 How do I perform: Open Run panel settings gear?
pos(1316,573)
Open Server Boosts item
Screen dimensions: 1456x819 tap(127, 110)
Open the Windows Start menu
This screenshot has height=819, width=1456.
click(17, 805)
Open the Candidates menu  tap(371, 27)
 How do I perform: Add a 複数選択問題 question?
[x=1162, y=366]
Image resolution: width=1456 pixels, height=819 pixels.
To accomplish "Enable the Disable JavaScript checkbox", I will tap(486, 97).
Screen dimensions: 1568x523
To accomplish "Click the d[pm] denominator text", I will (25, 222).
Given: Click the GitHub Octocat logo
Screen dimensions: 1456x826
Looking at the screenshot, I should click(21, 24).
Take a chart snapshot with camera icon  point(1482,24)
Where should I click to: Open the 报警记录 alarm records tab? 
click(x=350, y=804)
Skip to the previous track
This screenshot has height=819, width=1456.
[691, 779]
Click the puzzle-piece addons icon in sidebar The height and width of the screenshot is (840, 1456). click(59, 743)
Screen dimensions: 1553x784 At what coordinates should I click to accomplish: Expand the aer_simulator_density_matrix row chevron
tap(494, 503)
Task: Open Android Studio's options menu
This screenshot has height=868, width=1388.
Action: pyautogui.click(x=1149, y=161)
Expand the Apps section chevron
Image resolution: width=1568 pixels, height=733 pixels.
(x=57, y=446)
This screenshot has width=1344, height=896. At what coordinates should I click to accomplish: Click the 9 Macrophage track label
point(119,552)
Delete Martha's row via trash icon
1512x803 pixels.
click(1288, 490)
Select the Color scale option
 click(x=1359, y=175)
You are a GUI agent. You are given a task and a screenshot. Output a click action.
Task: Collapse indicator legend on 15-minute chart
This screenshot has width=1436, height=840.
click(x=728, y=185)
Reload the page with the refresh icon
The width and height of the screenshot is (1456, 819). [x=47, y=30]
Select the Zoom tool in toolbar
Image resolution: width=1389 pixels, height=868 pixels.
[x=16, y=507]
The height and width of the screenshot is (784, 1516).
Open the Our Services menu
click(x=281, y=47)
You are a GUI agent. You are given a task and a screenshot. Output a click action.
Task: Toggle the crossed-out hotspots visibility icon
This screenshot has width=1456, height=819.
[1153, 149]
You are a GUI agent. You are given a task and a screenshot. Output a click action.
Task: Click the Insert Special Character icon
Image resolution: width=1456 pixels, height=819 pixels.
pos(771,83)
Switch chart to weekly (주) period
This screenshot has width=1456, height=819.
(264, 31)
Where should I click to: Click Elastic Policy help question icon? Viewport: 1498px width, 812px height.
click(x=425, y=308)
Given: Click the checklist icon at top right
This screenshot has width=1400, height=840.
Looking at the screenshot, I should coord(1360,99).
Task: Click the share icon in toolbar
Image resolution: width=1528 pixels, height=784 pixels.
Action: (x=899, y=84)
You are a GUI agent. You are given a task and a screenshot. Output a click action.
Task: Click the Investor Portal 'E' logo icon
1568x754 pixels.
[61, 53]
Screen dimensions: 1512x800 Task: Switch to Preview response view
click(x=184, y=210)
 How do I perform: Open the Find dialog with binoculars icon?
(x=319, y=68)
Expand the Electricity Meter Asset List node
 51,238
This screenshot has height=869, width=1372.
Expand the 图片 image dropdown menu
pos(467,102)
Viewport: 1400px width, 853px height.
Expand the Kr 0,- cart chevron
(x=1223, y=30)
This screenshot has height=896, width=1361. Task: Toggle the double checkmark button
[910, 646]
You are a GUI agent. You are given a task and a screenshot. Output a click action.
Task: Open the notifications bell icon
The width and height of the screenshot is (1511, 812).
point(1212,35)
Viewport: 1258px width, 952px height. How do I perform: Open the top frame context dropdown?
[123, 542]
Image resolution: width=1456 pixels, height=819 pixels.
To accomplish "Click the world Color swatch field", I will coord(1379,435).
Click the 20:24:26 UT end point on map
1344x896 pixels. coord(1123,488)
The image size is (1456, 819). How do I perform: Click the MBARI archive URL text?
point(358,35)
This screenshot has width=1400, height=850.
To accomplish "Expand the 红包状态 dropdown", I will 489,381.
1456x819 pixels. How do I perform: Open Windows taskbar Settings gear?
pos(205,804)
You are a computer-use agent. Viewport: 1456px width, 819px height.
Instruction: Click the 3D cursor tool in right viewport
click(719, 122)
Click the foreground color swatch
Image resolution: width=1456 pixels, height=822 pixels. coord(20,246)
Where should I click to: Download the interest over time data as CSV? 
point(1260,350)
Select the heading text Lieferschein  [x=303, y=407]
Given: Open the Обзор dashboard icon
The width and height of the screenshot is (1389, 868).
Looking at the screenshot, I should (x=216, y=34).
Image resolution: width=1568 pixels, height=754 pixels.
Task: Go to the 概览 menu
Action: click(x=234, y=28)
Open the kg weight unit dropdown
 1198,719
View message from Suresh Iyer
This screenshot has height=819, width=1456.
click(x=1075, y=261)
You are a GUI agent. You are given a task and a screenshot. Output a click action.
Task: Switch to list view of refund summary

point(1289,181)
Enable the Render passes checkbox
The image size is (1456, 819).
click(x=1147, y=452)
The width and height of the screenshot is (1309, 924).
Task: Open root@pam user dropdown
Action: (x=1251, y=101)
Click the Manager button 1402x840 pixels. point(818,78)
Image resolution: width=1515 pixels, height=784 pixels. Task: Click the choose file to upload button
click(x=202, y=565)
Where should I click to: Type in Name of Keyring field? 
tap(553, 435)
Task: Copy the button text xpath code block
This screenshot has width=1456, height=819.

• What you are asked to do
Tail of the listing, starting at the line with "Where should I click to: Type" and ending at the last line: output it exactly and add nothing.

• The completed task
Where should I click to: Type in Name of Keyring field? 
tap(553, 435)
Task: Copy the button text xpath code block
This screenshot has width=1456, height=819.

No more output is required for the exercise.